Since I’m a healthy eater who rarely eats dessert (not much of a sweet tooth), my motto used to be “If I’m going to have dessert, I’m going to go big!”. On those rare occasions, I thought, why modify dessert – eat real butter, eat real sugar. But I’ve discovered that as I eat less and less animal foods and refined sugars, my taste buds just can’t handle traditional desserts. I’m now highly sensitive to such strong inputs and quickly become overwhelmed. As my son stated recently, when we made a key lime pie for St. Patty’s Day (complete with sweetened condensed milk!), “Whoa, this is so intense!” I’ve now begun to delve in and embrace healthier dessert options. Not so I can eat more volume or more often but so I can actually swallow more than one bite without succumbing to the ‘food hangover’ that’s very often a result of too much sugar and animal fat.
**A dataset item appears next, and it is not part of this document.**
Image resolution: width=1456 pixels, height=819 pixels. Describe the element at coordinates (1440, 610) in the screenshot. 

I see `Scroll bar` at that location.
For this recipe I used local Hass avocados. I don’t recommend using out-of-season avocados and, depending on where you live, you may only have access to Hass but do you really want a jet-lagged avocado all the way from Chile in your delicious dessert? Check out this blog post from Avocado Diva for which avocados to eat year-round.

knife in cream

This coconut cream is not for wusses.

I also used Trader Joe’s Coconut Cream, Extra Thick and Rich, because, well, look at the picture, and Valrhona cocoa because its darker and richer than other baking cocoas.

Here’s the recipe from MySanFranciscoKitchen.com:

1 ripe avocado

1/4 cup cocoa powder (unsweetened)

1/4 cup coconut cream

3 TBSP honey

1 tsp vanilla

Place all ingredients in mixing bowl and blend with hand mixer until smooth and creamy – no lumps. Top with nuts, coconut flakes, fruit, nothing…

1/2 cup serving (4oz) = 273 kcals, 17g fat, 26g sugar, 5 g fiber, 2g protein.

Let’s not be fooled. This is still a dessert that’s high in fat, albeit a healthier fatty acid profile than animal fat, and sugar, so, please, slowly savor and revel in the deliciousness but don’t overindulge.